State AGs Send Paramount Subpoenas in Warner Bros. Merger Investigation

The civil investigative demands focus on the Department of Justice’s review of the $110 billion deal and the merger’s “competitive effects”

Paramount (Getty Images)
Paramount (Getty Images)

A group of state attorneys general have hit Paramount Skydance with various subpoenas as they investigate the company’s pending $110 billion merger with Warner Bros. Discovery, according to a 10-Q filing with the U.S. Securities and Exchanges Commission.

The filing states that the subpoenas, or civil investigative demands, focus on the investigation by the Department of Justice and the competitive effects of the merger. It does not disclose which or how many state AGs sent subpoenas.
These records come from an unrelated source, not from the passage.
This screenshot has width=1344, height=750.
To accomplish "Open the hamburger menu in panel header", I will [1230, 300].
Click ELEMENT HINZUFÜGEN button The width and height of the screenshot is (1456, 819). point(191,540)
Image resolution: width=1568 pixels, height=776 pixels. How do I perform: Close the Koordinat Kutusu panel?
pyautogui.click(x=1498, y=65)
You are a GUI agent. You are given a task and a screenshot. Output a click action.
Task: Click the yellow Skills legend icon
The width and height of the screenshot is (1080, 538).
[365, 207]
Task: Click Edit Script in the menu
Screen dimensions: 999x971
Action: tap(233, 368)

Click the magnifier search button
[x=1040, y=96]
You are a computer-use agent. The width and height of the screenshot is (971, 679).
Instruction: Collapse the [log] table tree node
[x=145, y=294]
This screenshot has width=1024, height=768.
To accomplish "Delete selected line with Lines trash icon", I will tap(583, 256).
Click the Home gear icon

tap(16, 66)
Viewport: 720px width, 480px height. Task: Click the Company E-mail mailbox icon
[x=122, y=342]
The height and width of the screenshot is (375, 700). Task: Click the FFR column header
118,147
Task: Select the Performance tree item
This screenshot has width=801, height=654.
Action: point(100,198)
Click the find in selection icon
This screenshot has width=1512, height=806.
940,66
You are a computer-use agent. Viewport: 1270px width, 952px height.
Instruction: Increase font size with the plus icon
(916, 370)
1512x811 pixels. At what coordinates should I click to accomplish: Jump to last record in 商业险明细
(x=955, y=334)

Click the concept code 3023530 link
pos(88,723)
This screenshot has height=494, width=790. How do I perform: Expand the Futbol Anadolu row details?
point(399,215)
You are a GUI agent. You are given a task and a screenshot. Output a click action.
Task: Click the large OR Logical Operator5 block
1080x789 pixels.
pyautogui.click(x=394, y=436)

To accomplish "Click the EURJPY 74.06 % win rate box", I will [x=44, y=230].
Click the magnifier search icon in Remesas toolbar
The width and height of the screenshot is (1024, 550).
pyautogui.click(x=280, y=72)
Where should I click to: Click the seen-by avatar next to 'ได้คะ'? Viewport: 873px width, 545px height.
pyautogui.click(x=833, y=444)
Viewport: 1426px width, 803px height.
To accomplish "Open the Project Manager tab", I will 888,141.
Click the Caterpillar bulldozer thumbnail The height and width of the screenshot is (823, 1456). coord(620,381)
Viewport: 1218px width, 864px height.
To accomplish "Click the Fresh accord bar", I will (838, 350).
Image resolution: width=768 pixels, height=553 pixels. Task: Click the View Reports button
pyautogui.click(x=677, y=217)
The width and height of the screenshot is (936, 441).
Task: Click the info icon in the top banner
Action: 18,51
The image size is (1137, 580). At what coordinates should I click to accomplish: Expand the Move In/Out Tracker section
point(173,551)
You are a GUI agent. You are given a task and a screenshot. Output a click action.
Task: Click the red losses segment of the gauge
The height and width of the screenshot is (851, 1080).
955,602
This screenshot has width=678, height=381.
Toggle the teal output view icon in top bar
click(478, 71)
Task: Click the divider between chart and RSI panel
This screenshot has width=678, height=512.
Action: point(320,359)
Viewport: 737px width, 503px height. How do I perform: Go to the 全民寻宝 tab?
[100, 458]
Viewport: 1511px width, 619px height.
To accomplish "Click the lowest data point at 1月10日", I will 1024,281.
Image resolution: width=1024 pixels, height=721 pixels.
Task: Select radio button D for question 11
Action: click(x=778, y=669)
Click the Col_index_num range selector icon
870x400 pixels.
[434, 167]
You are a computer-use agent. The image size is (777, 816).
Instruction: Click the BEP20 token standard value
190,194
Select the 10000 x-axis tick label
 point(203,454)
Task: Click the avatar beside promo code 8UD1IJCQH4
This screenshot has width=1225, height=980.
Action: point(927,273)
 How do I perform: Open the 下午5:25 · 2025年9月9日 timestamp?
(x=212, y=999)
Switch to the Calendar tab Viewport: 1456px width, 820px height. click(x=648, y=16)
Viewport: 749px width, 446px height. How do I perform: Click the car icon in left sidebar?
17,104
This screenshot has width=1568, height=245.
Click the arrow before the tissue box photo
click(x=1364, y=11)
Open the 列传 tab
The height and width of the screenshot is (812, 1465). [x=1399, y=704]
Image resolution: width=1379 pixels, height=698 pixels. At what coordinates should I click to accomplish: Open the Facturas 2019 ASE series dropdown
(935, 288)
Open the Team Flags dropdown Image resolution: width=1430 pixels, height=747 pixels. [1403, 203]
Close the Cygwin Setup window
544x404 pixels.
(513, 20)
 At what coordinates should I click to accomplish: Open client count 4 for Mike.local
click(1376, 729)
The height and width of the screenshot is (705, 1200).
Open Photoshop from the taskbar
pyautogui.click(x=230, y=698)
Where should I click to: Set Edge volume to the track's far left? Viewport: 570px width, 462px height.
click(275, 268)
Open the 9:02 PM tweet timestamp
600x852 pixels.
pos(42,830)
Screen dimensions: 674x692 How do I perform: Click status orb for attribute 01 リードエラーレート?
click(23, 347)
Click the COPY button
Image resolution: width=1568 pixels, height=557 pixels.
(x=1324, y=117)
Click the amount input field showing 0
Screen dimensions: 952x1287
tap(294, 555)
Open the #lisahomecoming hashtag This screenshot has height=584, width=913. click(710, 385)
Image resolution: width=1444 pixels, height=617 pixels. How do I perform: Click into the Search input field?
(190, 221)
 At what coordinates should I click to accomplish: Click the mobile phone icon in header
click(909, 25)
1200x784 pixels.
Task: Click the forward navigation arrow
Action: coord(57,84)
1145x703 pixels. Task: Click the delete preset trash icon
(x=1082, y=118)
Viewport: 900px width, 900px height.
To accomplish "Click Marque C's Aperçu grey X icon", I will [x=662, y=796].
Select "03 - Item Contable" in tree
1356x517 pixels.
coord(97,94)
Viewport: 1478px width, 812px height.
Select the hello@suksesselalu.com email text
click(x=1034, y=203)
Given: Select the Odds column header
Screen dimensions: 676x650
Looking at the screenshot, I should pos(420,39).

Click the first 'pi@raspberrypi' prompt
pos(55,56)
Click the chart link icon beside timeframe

California Attorney General Rob Bonta, who is conducting his own review of the deal and weighing potential legal action, previously told TheWrap that “red flags are everywhere when you have a merger of this type.” At the time, he added that state AGs are prepared to “act timely,” but declined to provide a specific timeline for when a decision could be made.

“We have been cooperating with the state attorneys general in responding to their requests,” Paramount said.

The disclosure comes as Paramount executives previously said that the expiration of the DOJ’s Hart-Scott-Rodino review period leaves “no statutory impediment” to closing the deal, though the agency can still get involved in the regulatory process between now and closing.

In addition to the action by state AGs, Paramount said it received a demand letter from a shareholder requesting to inspect its books and records as they investigate “possible breaches of fiduciary duties or other misconduct” in connection with the financing of the merger.

It is also facing an antitrust suit that was filed in California and a separate complaint filed in New York alleging its proxy statement contains “materially false and misleading statements and omissions concerning the transaction process, the valuation of WBD, and alleged conflicts of interest of WBD’s directors and financial advisors.”

While the merger has secured shareholder approval, it still remains subject to regulatory approval.

Regulators in the U.K. are gearing up to begin their review of the deal, with its deadline for public comments closing just last week. Paramount has also asked the FCC to approve its foreign investment in the deal, with those investors set to account for 49.5% of the equity of the combined company.

The Paramount-WBD deal is on track to close by the third quarter. If the deal is not closed by Sept. 30, WBD shareholders will receive a 25 cent per share “ticking fee” for each quarter until closing. In the event that the deal does not close at all due to regulatory matters, Paramount will pay WBD a $7 billion termination fee.